The first step after a claim is lodged is for both insurer and insured to determine whether the allegations against the contractor state a claim which potentially falls within defined coverage (e.g. the policy’s insuring agreement, endorsements, exclusions, and exceptions to the exclusions). The CGL insurer’s duty to defend is triggered by the allegations contained within the four corners of the complaint – not by the facts as may be later proved in court, nor the contractor’s version of the facts, or even the parties’ initial defenses. Where there is any doubt about whether the duty to defend applies, the issue must be resolved by a court in favor of the insured-contractor. Florida courts, for example, have held that the duty to defend is broader than the duty to indemnify because the insurer must defend the case even if the facts alleged are actually untrue or the legal theories presented are flawed.
At this point, you may be asking yourself, what are those magic words which cause the duty to defend to kick in? The short answer is an allegation that will “fairly and potentially” bring a claim within the coverage of the policy. The long answer is that, subject to the policy’s terms, exclusions and exceptions to exclusions, a standard CGL policy will provide coverage for an “occurrence” that has caused “property damage” (or bodily injury) within the policy’s coverage period. There is a lot to unpack in this sentence. Luckily, one state’s Supreme Court did just that in a 2007 case.

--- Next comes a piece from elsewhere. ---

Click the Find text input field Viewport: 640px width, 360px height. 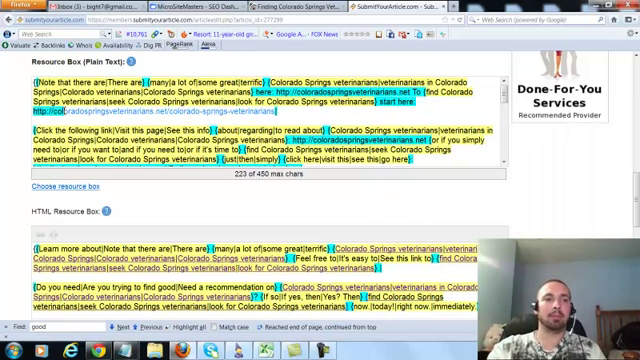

The matter involved a general contractor who hired a subcontractor to perform soil compaction and testing for a project. The soil compaction was performed in a defective manner which, in turn, caused structural damage to the building being built. The Court cited cases which generally held that the costs to properly fix the soil compaction itself would generally not be covered. However, the Court found that the structural damages to the building caused by the faulty soil compaction were covered as “physical injury” to “tangible property”. Therefore, generally speaking, the costs to repair property damage caused by a contactor’s (or its subcontractor’s) defective work are often covered where the costs to repair a contractor’s defective work are generally not.
As a rule of thumb, to trigger the insurer’s duty to defend, the allegations of the complaint should set forth a defect caused by the contractor or its subcontractor(s), (e.g. “occurrence”) which in turn caused damage to property other than the contractor’s (or its subcontractor’s) own work and which damages are within the coverage timeframe and terms and conditions of the policy. Know also that a construction defect caused by a subcontractor, not intended or expected by the general contractor, could constitute an “occurrence” under the language of the general contractor’s CGL policy.

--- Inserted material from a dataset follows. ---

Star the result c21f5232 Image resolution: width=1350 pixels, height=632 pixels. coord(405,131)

Although the insurer typically assigns defense counsel, an insured may request a particular lawyer, possibly its own attorney, as long as he/she is experienced with the particular claims being alleged and he/she is willing to handle the matter in accordance with the insurer’s guidelines.
One thing is certain – a contractor’s ability to trigger coverage under an applicable policy is absolutely critical. Just one significant uninsured defect claim could easily bankrupt most contractors.